Record set START
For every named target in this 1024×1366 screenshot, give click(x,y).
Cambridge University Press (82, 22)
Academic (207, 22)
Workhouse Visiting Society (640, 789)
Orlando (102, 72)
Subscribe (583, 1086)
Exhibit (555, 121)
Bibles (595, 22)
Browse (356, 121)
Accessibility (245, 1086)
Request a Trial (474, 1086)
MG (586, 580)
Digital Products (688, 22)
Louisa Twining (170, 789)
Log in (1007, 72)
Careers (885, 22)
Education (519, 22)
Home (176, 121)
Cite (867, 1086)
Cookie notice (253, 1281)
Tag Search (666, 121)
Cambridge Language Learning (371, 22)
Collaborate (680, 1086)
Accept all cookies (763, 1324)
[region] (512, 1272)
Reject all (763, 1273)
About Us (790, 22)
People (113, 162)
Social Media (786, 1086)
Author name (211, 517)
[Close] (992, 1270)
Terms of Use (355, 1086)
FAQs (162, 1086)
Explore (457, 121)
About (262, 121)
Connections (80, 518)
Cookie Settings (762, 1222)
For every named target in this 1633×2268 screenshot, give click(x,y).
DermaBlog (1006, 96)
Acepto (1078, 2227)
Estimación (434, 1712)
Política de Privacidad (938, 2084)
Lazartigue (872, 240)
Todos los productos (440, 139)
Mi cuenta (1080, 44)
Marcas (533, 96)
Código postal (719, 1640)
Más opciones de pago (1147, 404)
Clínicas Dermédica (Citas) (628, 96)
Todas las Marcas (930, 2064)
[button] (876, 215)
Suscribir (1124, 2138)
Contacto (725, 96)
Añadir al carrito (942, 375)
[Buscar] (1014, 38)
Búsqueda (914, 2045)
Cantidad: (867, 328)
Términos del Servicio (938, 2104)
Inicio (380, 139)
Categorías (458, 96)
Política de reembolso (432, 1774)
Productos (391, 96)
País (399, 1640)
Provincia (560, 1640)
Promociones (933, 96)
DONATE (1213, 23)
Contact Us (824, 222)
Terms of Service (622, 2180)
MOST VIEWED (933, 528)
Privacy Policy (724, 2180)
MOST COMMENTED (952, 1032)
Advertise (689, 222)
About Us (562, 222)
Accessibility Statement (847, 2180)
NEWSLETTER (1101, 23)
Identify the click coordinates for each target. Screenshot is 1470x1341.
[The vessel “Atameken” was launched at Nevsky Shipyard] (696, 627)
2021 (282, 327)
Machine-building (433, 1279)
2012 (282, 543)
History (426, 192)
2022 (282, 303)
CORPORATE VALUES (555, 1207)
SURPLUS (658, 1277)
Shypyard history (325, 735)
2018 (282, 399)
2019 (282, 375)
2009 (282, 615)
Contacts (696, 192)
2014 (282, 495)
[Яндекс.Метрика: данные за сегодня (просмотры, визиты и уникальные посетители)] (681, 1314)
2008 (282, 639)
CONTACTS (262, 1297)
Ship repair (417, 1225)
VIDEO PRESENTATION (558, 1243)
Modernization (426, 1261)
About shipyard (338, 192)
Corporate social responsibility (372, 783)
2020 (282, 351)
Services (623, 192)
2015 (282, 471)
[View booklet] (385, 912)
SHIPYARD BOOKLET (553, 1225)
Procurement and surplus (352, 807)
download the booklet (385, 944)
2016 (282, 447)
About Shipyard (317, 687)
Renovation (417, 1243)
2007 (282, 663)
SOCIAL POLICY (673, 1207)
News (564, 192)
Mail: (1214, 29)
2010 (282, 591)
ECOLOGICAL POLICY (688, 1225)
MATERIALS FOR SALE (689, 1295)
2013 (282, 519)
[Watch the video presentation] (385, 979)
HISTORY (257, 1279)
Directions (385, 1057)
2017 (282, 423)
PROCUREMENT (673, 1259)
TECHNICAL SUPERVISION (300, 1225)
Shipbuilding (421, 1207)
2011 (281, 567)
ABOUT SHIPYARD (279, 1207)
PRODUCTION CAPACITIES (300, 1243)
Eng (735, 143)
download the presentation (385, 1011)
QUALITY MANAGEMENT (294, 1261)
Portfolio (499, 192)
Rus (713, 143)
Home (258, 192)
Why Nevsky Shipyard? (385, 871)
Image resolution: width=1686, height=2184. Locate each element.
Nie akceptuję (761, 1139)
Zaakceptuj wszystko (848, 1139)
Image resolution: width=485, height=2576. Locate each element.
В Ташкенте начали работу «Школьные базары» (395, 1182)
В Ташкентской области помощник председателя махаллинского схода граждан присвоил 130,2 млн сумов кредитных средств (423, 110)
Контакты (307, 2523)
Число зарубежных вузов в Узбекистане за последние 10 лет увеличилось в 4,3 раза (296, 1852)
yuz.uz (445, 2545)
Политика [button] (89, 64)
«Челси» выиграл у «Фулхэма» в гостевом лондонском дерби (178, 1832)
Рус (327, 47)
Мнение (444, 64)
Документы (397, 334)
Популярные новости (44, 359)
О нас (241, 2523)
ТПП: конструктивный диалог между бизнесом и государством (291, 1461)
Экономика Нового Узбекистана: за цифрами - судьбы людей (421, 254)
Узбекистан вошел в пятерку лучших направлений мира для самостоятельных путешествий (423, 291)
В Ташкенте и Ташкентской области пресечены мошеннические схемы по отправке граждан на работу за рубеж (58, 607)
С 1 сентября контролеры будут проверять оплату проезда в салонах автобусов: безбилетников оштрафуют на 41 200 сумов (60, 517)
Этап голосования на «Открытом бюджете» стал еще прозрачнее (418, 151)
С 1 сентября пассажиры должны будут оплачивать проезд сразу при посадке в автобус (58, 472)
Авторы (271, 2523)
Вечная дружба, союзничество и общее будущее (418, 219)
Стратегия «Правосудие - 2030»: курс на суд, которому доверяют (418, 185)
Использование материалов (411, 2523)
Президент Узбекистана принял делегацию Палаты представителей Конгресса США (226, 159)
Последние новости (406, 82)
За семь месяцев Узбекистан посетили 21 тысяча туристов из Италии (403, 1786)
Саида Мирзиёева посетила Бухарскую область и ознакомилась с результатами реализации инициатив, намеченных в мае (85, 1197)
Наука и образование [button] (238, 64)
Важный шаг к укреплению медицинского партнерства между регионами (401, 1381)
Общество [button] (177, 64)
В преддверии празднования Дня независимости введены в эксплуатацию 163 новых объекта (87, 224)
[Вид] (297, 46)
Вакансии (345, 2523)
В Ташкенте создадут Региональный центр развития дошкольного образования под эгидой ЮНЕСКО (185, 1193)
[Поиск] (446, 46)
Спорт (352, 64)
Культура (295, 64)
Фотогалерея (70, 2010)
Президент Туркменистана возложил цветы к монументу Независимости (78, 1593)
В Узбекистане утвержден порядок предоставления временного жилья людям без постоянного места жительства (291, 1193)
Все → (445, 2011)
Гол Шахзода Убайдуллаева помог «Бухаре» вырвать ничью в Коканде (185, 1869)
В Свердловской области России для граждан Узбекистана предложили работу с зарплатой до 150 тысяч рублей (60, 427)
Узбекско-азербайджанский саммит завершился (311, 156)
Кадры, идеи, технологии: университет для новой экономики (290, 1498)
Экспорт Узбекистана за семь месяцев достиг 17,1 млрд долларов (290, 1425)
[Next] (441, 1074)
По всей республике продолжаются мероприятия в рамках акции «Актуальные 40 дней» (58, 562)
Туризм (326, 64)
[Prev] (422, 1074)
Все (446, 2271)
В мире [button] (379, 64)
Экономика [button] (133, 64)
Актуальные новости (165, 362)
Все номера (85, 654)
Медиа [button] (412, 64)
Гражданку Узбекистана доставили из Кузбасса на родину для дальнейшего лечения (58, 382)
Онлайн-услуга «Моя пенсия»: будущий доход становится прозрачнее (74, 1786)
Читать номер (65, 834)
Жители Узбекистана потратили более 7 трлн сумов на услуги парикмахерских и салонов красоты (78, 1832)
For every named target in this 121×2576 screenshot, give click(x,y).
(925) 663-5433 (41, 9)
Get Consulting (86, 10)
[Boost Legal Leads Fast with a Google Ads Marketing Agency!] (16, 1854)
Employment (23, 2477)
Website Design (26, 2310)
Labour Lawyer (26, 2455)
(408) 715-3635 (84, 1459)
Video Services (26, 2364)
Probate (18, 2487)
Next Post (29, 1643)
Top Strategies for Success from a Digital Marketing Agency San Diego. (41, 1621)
Record set END
Your objective: Go through the data and show every line where "прозрачнее" occurs.

Answer to the exercise:
Этап голосования на «Открытом бюджете» стал еще прозрачнее (418, 151)
Онлайн-услуга «Моя пенсия»: будущий доход становится прозрачнее (74, 1786)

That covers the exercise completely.